Однажды Клембовский звонит мне и просит немедленно приехать к нему. Показывает газету, кажется «Новое время», где корреспондент из Ставки сообщает, что на место Клембовского назначен Лечицкий. Сам Клембовский об этом ничего не знал. Положение было чрезвычайно тягостное и в военном деле, где нужна уверенность власти, совершенно недопустимое. Я отправил телеграмму в Ставку с просьбой выяснить дело, так как ситуация на фронте и подготовка немцев к активным операциям требовали уверенности в командовании. В тот же день Клембовский получил заверение, что он остается командовать фронтом, но в газетах опровержения не появилось. Пользуясь моей поездкой в Петроград, Клембовский просил меня выяснить вопрос до конца. В Петрограде я выяснил, что хотя вопрос о назначении Лечицкого поднимался, но был снят ввиду несогласия Керенского. Я отправился на военный телеграф и попросил соединить меня с кабинетом главкосева[59]. К моему величайшему изумлению, на мои слова: «У аппарата комиссар Станкевич» – аппарат выстукал в ответ: «У аппарата генерал Лечицкий»… Я решительно не знал, что делать, однако аппарат застучал дальше и выдал: «У аппарата генерал Клембовский». Не понимая, в чем дело, и невольно представляя себе двух генералов, оспаривающих друг у друга место у аппарата, я сообщил свои сведения о прочности положения генерала Клембовского.

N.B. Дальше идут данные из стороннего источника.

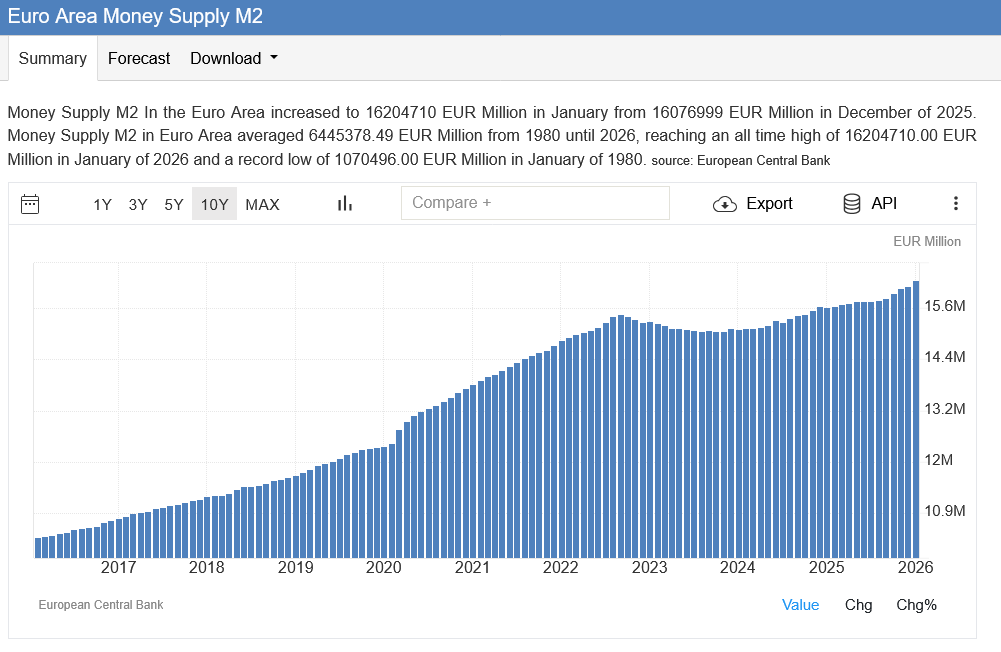
Task: Show data as Value
Action: [800, 604]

Впоследствии мне сам Клембовский рассказал, что новый телеграфист, не знавший его в лицо и вычитавший в газетах о назначении Лечицкого, ошибся именем.
Сознание непрочности своего положения после «чистки», устроенной на фронте Гучковым, и при постоянных сменах наверху было духовной атмосферой генералитета и, конечно, очень вредно отражалось на деле, отнимало у них последние остатки мужества и энергии. Поэтому я проявлял исключительный консерватизм по отношению к командному составу, доказывая, что всякий новый, уже тем, что он новый, хуже старого, и настаивая, что дело не в том, чтобы устранить плохих или недостаточно хороших, а в том, чтобы найти лучших. Но где и как найти?
Вот как, например, назначала сама Ставка, даже при Корнилове, на такие ответственные должности, как командующий армией. Когда после ухода Радко-Дмитриева освободился пост командующего 12-й армией, Клембовский сообщил, что своего кандидата не имеет. Тогда Ставка запросила относительно Парского; Клембовский ответил, что Парского не знает и поэтому не возражает, и Парский был назначен. Как раз в это время Клембовский был вызван в Ставку на совещание. Там он спросил Корнилова, кто такой Парский. Корнилов ответил, что тоже его не знает, это кандидат Лукомского. Но и Лукомский знал о Парском только одно – что солдаты называли того «батькой»… Керенский о назначении и даже существовании Парского узнал впервые от меня, так как Корнилов, в отступление от всегдашней практики, тоже не сообщил правительству о его назначении.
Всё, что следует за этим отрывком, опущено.